STATED GOAL
Copy out the rows below word for word, from the line with "Select Control Panel in the breadcrumb bar" up to and including the line with "click(993, 103)".

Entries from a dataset
● ● ● ●

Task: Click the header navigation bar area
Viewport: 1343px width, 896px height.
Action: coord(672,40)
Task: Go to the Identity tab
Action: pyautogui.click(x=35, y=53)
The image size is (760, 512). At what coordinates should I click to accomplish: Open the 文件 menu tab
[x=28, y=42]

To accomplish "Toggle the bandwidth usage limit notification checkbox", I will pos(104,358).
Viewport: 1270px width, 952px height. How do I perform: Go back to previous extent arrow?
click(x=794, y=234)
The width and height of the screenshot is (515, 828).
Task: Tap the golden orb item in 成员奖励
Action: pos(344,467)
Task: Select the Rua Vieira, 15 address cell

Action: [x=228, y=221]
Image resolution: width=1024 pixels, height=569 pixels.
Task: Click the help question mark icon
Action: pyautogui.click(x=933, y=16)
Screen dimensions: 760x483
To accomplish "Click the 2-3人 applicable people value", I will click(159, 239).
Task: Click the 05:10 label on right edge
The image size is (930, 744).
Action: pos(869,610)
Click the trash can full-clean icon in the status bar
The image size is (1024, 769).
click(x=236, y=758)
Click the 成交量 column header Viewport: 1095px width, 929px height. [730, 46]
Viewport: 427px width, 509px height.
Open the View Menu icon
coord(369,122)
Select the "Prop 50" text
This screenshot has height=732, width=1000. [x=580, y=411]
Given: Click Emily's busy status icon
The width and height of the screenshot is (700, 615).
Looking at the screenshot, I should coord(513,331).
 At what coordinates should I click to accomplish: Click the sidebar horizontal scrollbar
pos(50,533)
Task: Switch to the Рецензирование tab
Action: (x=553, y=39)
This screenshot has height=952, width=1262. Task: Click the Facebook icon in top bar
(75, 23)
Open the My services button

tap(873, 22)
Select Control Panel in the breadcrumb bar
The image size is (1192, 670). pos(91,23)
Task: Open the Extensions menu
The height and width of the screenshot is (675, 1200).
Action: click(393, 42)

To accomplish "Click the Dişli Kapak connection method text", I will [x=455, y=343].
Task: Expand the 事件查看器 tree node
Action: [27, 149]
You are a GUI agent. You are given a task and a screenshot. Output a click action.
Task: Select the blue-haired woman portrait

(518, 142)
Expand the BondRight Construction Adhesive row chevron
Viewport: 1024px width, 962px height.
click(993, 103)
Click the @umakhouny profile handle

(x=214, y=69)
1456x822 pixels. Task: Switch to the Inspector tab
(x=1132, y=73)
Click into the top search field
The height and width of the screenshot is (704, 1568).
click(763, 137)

● ● ● ●

OUTPUT OF THE TASK
Select Control Panel in the breadcrumb bar
The image size is (1192, 670). pos(91,23)
Task: Open the Extensions menu
The height and width of the screenshot is (675, 1200).
Action: click(393, 42)

To accomplish "Click the Dişli Kapak connection method text", I will [x=455, y=343].
Task: Expand the 事件查看器 tree node
Action: [27, 149]
You are a GUI agent. You are given a task and a screenshot. Output a click action.
Task: Select the blue-haired woman portrait

(518, 142)
Expand the BondRight Construction Adhesive row chevron
Viewport: 1024px width, 962px height.
click(993, 103)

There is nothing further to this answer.